→ **Short task**: List every line of the material that contains the string "screenshot".

→ **Entries provided**:
● ● ●

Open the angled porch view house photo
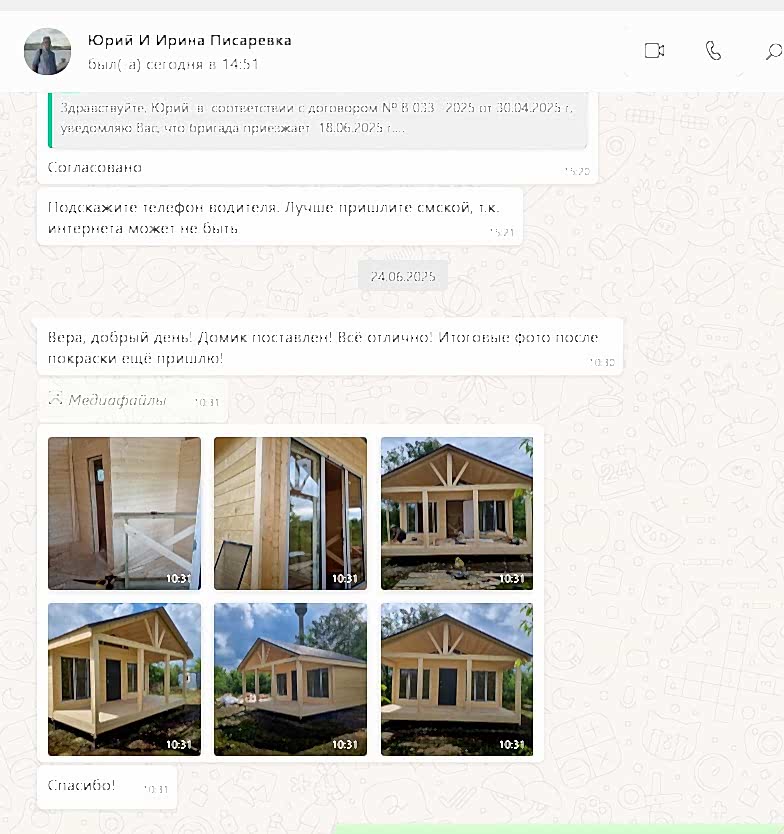[124, 679]
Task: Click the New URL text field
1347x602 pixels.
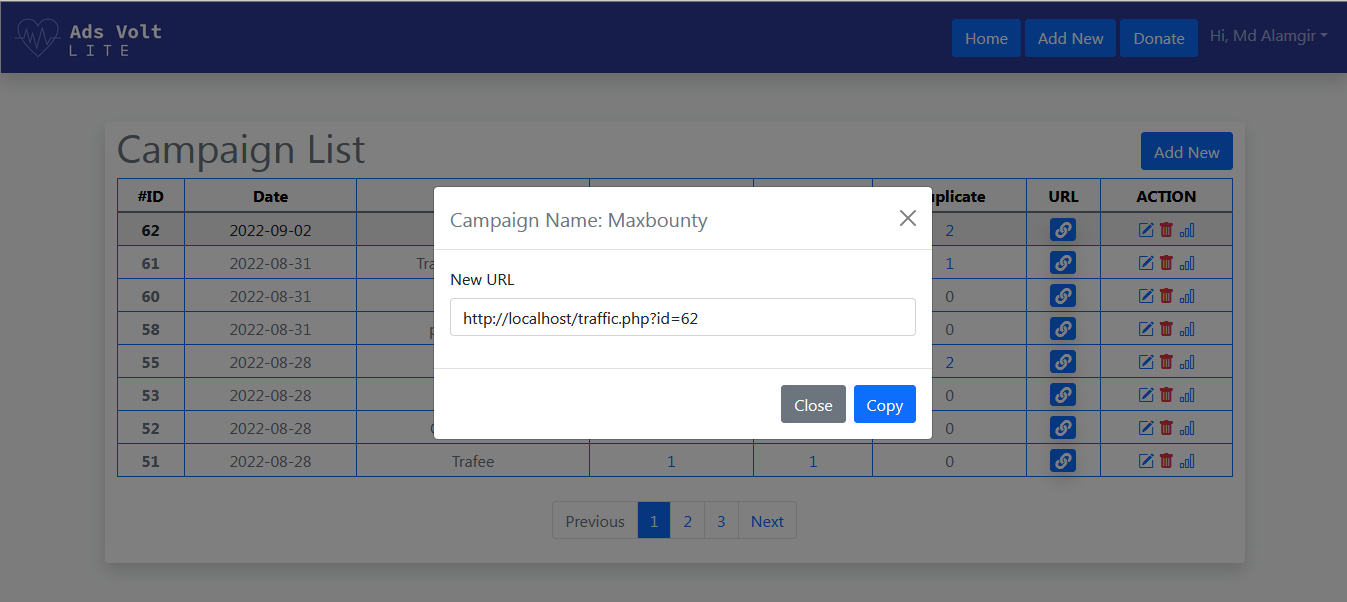Action: [x=682, y=317]
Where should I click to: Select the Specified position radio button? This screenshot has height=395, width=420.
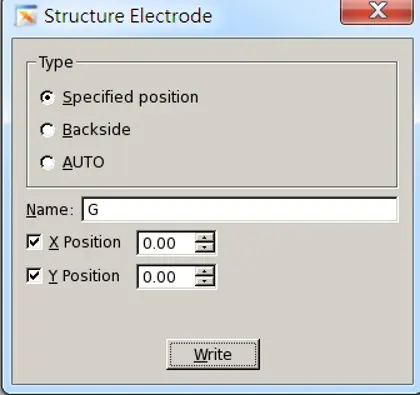tap(47, 97)
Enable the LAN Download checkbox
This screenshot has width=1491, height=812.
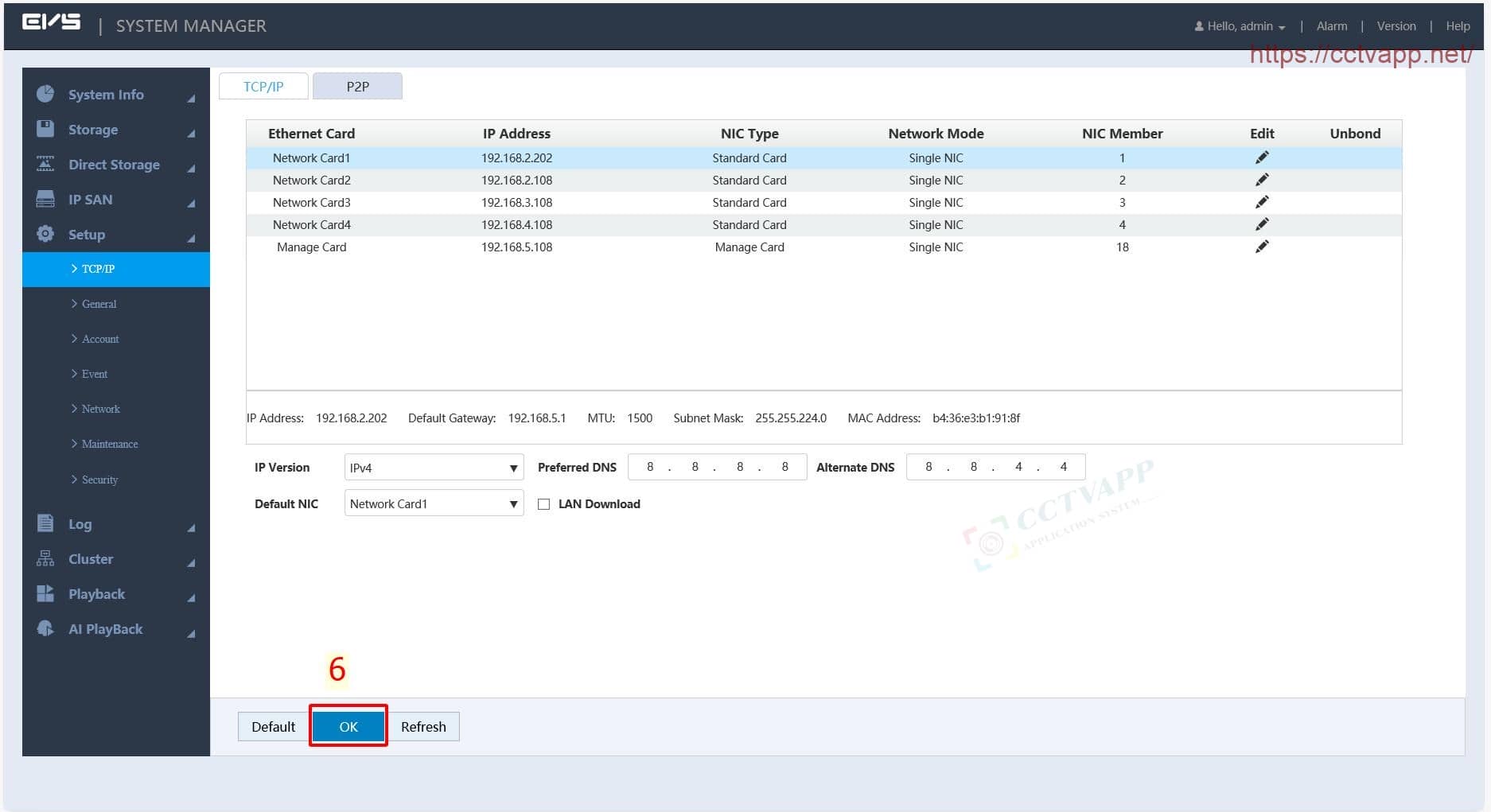click(544, 504)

● ● ●

→ **Answer for this exercise**:
Where should I click to: Select the Specified position radio button? This screenshot has height=395, width=420.
This screenshot has width=1491, height=812.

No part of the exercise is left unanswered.